Required task ▸
Copy out the lines below, from the first one through the line containing "tap(444, 559)", including both of those lines.

▬▬▬

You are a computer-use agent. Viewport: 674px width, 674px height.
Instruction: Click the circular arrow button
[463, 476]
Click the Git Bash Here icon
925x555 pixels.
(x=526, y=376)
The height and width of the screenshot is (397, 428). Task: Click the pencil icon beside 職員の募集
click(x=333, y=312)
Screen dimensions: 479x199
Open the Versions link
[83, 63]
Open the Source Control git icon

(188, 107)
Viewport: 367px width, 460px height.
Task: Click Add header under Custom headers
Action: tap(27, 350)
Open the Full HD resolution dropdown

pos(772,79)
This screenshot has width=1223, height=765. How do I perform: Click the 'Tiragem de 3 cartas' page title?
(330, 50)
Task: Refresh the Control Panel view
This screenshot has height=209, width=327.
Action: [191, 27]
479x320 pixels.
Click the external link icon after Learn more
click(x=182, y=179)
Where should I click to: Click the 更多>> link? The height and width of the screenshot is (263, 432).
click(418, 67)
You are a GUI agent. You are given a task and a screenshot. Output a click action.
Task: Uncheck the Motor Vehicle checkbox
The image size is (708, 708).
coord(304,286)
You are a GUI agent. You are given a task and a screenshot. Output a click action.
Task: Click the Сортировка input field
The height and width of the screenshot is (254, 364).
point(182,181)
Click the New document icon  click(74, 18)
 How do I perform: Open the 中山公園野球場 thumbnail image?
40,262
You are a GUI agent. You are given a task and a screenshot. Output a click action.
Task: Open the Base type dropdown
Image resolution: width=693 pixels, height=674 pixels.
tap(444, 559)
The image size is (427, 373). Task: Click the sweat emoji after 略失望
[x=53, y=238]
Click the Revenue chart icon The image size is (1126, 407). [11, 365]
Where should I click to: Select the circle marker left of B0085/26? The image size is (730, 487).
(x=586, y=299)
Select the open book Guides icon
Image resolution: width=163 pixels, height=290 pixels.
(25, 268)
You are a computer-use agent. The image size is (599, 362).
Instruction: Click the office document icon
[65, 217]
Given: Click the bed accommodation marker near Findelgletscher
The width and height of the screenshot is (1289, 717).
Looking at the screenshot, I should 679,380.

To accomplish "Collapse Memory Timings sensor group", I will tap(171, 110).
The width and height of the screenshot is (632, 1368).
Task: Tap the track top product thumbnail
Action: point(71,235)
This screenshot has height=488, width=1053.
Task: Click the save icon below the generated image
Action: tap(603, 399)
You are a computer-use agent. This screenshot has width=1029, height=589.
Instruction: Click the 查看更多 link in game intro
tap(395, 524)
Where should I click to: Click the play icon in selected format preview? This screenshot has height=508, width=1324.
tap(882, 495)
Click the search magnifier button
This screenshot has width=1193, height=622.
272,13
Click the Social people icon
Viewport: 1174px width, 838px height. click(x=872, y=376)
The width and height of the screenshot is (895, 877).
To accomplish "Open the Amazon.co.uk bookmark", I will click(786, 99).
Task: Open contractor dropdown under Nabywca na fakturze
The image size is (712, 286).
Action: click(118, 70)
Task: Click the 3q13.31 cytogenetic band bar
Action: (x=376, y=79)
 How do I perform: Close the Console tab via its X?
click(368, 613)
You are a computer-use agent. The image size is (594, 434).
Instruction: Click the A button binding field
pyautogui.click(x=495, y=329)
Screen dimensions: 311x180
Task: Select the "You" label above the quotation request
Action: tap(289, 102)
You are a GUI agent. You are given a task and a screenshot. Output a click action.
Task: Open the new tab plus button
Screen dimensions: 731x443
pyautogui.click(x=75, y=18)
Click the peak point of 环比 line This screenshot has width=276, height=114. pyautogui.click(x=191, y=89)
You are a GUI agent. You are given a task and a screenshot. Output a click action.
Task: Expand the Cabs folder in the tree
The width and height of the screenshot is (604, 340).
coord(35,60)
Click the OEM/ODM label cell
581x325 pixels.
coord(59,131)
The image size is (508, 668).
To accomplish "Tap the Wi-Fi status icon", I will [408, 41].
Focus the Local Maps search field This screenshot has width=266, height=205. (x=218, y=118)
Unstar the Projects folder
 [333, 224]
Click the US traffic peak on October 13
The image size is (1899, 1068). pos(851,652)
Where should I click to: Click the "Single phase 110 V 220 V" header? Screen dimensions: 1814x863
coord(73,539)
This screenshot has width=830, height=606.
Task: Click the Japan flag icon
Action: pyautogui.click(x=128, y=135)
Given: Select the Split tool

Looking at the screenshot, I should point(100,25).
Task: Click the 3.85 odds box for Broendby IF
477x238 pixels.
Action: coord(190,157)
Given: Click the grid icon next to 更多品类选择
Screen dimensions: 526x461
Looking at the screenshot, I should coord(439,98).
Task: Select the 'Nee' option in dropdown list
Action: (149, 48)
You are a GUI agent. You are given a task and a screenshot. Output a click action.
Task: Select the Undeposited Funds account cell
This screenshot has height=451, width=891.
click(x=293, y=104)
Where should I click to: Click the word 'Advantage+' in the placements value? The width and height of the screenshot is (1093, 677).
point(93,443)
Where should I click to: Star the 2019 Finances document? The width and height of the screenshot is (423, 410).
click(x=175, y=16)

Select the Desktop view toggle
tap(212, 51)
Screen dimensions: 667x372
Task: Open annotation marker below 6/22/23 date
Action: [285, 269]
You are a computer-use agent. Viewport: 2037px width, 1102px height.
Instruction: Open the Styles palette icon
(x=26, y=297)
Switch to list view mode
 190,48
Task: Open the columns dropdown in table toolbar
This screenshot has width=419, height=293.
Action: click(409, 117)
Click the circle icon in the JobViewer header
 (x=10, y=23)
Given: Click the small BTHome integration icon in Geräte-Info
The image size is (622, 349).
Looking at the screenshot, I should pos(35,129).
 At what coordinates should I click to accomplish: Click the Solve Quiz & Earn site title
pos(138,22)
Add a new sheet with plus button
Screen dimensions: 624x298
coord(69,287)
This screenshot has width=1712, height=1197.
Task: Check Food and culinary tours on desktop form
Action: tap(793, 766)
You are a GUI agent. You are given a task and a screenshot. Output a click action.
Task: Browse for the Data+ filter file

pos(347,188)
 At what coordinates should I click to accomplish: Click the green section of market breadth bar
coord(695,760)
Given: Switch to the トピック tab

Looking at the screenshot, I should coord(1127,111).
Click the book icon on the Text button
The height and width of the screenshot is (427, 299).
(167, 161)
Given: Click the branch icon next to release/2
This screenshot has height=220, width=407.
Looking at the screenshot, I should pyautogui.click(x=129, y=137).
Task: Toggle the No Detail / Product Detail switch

▬▬▬

Response to this task ▸
You are a computer-use agent. Viewport: 674px width, 674px height.
Instruction: Click the circular arrow button
[463, 476]
Click the Git Bash Here icon
925x555 pixels.
(x=526, y=376)
The height and width of the screenshot is (397, 428). Task: Click the pencil icon beside 職員の募集
click(x=333, y=312)
Screen dimensions: 479x199
Open the Versions link
[83, 63]
Open the Source Control git icon

(188, 107)
Viewport: 367px width, 460px height.
Task: Click Add header under Custom headers
Action: tap(27, 350)
Open the Full HD resolution dropdown

pos(772,79)
This screenshot has width=1223, height=765. How do I perform: Click the 'Tiragem de 3 cartas' page title?
(330, 50)
Task: Refresh the Control Panel view
This screenshot has height=209, width=327.
Action: [191, 27]
479x320 pixels.
Click the external link icon after Learn more
click(x=182, y=179)
Where should I click to: Click the 更多>> link? The height and width of the screenshot is (263, 432).
click(418, 67)
You are a GUI agent. You are given a task and a screenshot. Output a click action.
Task: Uncheck the Motor Vehicle checkbox
The image size is (708, 708).
coord(304,286)
You are a GUI agent. You are given a task and a screenshot. Output a click action.
Task: Click the Сортировка input field
The height and width of the screenshot is (254, 364).
point(182,181)
Click the New document icon  click(74, 18)
 How do I perform: Open the 中山公園野球場 thumbnail image?
40,262
You are a GUI agent. You are given a task and a screenshot. Output a click action.
Task: Open the Base type dropdown
Image resolution: width=693 pixels, height=674 pixels.
tap(444, 559)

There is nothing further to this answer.